Pondering upon it, it probably comes from a fear of not being included in one group or another. A fear of abandonment.
Which brings us to current day Kristophor. I've been inquiring/auditioning for dancing roles here in Seattle, particularly male burlesque. I've also been attending polyamory meetups in Seattle, seeking out lovers and friends on Okcupid and Tinder, and lastly I signed up for an account with Fetlife which is essentially the facebook for people who have fetishes.
What i've learned through all of my time engaged in these areas is that a shitload of compartmentalization happens. "I'm into Fetish X, Y, and Z, or I do contemporary or hip hop dancing, or I identify as this particular type of sexuality." And I think to myself, how do I describe my dancing in front of a closet mirror style, or how do I categorize myself in regards to turn on or sexual preferences? And why in the hell is everyone else doing this? Why are they placing so much weight upon categorizations? Why are they making this stuff important?
Don't we all know that how we look on paper can't really even begin to encompass all that we are? And how will we know whether or not we're into something until we try it?
These are some of the questions i've been asking myself as of late.
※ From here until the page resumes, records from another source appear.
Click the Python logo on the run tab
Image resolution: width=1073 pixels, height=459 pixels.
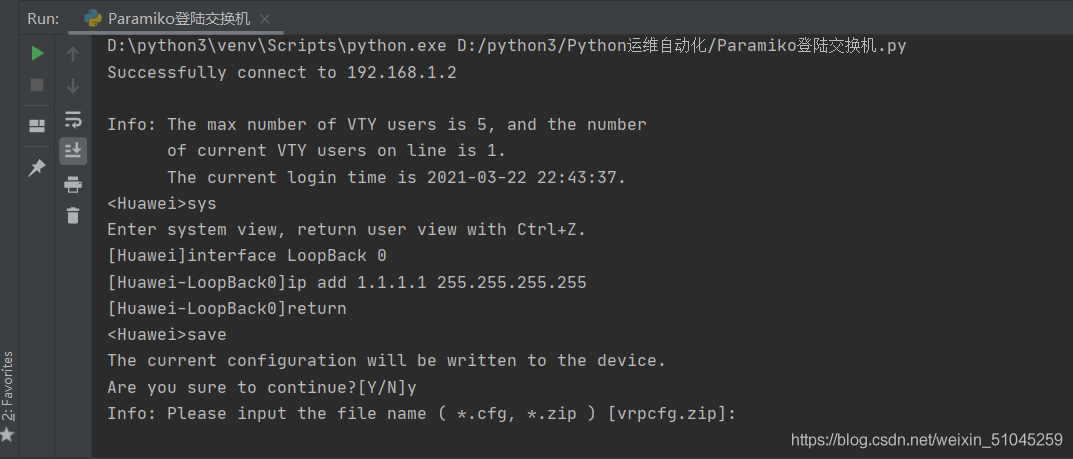(x=93, y=19)
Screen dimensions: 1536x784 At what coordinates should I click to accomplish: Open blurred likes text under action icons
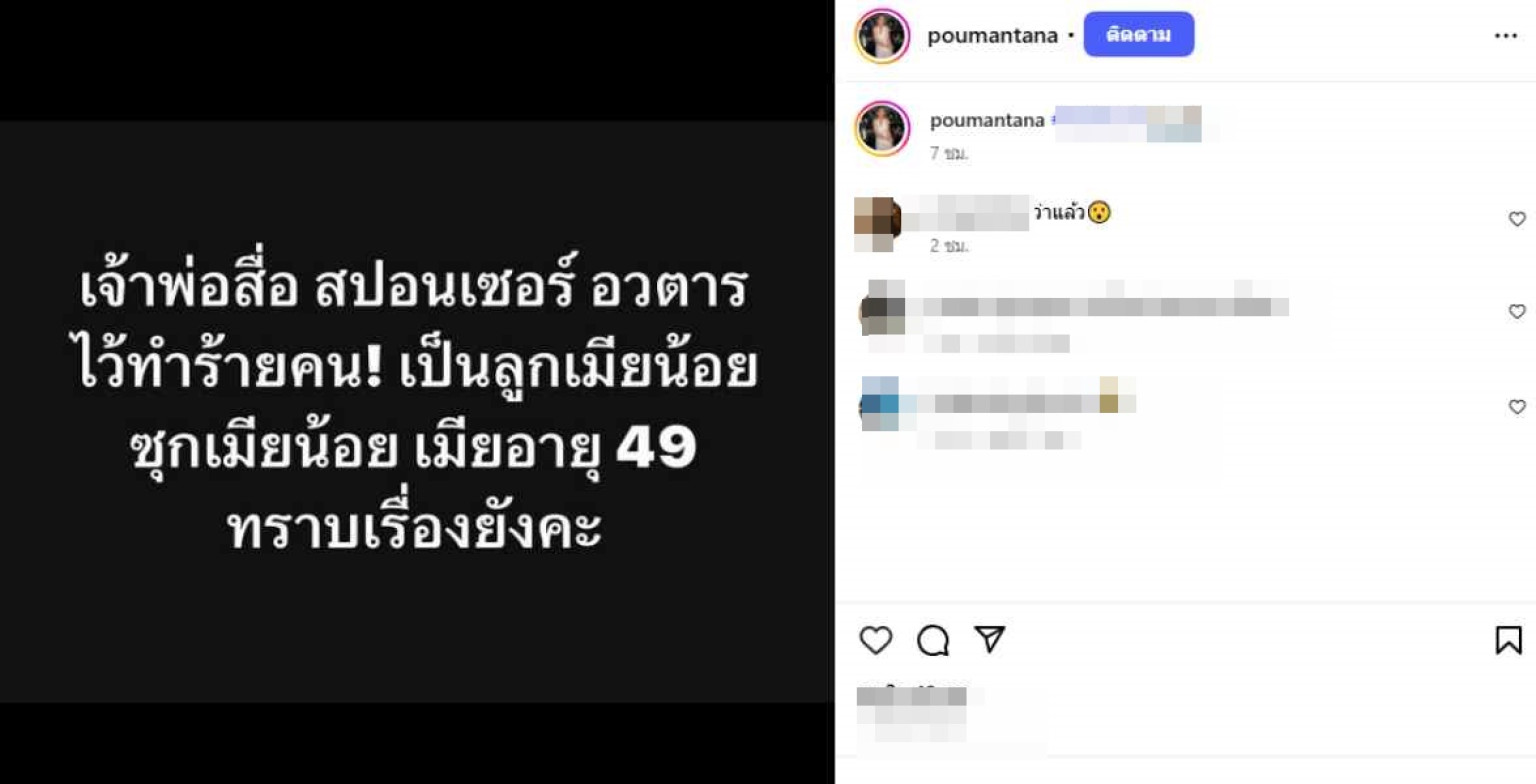click(x=912, y=697)
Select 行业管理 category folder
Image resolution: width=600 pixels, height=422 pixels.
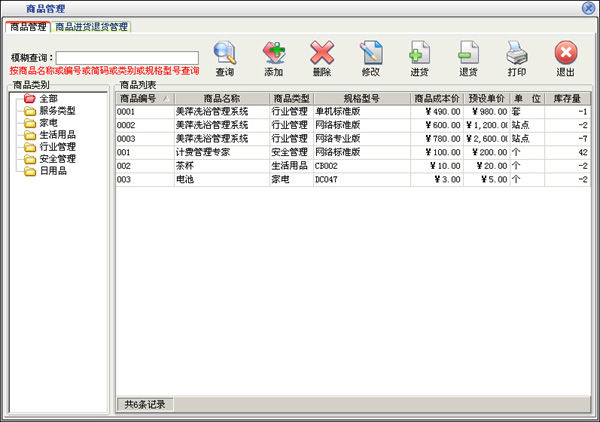coord(57,146)
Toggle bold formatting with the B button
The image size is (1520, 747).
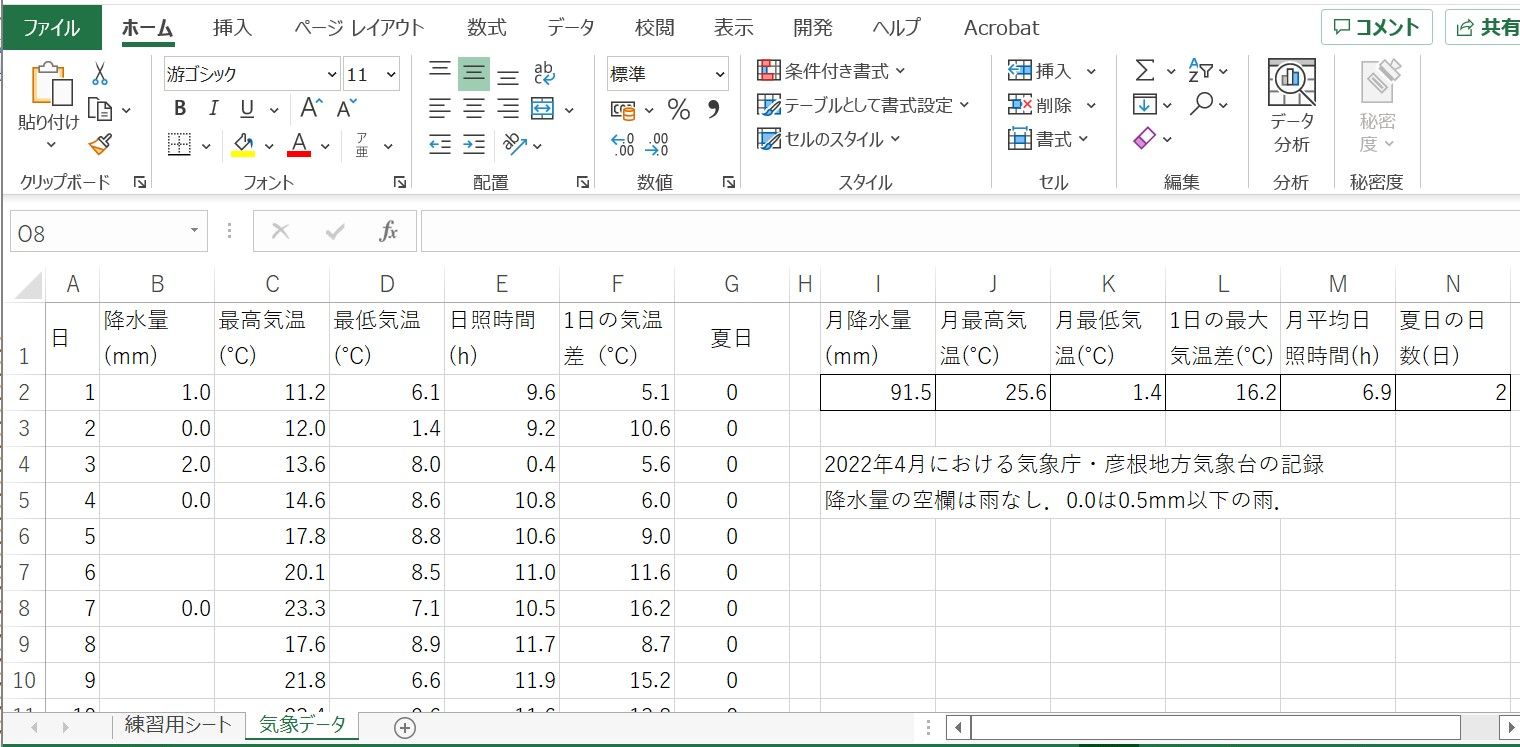click(180, 107)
Ooh! And since i'm on the topic of dance, oh my gosh yes amazingness. I think i found a little bit of my jam when I went this dance event in portland. Holy crap! Such co-creation without using words. Gosh, i can't really begin to capture the happiness of this event. I showed up and saw that most everyone was partnered up in dance. And i have historically saw myself as a solo dancer, so i got shy. And i told my friend about it and she started dancing by herself in front of me. i felt loved. i danced back and worked in a little strip tease revealing some leopard print spandex shorts with some silver bootie shorts over those combined with a bright pink tank top. There, now you get to see me in all of my brightness and glory! And then I dropped into my curiousness and crawled underneath two people doing some acroyoga. I stole one's attention so thoroughly, she stopped what she was doing and crawled after me. I showed her how to get primal. She was impressed and easily stepped into her own primal. From there, a man, a very attractive and fit man asked me to dance. I blushed and stammered about how i usually dance by myself and am very inexperienced in partnered dance, and i'd love to dance with you. And we danced.
So cool to be finding this things people have created, from Kinky Salon to that dance event I attended. Just awesome. I encourage you to explore and see what cool things you can experience!